Can Group A interbreed. Yes, obviously.
Can Group A/B interbreed. Yes, obviously.
Can Group A breed with Group A/B. Yes, at this stage.

So there’s lots of breeding going on here but we can see that neither group has lost anything. Good so far?

Now Group A/B continues it’s drift away from Group A and becomes a different species: Group B.

Can Group A interbreed? Yes, obviously.
Can Group B interbreed? Yes, obviously.

Now pay attention to this. It’s the important bit…

Can Group A breed with Group B? No - they have lost the ability to breed with the evolving group.
Can Group B breed with Group A? No, They have lost the ability to breed with the group that is not evolving.

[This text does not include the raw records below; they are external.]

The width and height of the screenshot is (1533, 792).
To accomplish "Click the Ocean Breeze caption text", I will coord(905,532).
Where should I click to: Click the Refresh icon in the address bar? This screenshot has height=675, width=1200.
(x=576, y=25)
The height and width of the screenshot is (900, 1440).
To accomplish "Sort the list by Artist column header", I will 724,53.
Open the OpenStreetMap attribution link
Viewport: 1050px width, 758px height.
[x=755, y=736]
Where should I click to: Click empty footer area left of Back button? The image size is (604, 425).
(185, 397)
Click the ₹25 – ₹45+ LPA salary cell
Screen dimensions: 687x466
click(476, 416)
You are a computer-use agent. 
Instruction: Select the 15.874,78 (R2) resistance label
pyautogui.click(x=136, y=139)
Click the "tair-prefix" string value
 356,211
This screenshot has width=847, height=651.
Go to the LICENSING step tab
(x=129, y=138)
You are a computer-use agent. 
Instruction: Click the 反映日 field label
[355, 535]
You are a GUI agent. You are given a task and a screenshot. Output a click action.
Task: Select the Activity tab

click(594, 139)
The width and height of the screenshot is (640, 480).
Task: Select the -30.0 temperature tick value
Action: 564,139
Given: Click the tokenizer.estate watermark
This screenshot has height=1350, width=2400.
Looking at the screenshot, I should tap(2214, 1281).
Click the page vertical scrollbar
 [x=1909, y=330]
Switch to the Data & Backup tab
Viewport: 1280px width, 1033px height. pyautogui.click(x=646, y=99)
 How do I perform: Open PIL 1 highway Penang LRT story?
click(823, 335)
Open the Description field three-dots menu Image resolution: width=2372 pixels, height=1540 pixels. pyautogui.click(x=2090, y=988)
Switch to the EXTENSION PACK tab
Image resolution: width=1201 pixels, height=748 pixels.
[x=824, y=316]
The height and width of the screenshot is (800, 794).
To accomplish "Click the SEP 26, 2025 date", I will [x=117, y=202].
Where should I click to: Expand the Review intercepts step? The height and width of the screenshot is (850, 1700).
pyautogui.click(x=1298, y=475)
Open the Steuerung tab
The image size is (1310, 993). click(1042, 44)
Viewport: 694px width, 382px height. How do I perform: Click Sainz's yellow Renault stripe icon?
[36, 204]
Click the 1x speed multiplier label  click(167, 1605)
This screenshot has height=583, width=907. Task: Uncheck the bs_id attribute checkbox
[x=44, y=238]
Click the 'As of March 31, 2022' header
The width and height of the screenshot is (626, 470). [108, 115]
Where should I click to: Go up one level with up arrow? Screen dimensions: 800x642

Well, looks like a score draw to me!

And to repeat the bit that you have never been able to grasp: As your ancestors gradually split from Austalopithicus afarensis to become Homo sapien, Lucy gradually lost her ability to breed with your ancestors and they gradually lost their ability to breed with her.

Clear?

 

[edwest211]

No, not at all. I edit and write fiction for a living. Those stories need to be plausible. I need to have a good grasp of science, including fringe science, to make that happen. I don’t think that story would hold up in fiction.

 

[buffalo]

Can Group A breed with Group B? No - they have lost the ability to breed with the evolving group.
Can Group B breed with Group A? No, They have lost the ability to breed with the group that is not evolving.

LOL
Can Group A breed with Group B? No - they have lost the ability to breed with the devolving group.
Can Group B breed with Group A? No, They have lost the ability to breed with the group that is not devolving.

 

[Bradskii]

No, not at all. I edit and write fiction for a living. Those stories need to be plausible. I need to have a good grasp of science, including fringe science, to make that happen. I don’t think that story would hold up in fiction.

I really can’t see this happening, but we’d all like to see what you write. I’d pay good money for it!

Name a reasonable price and I will donate it to the charity of your choice.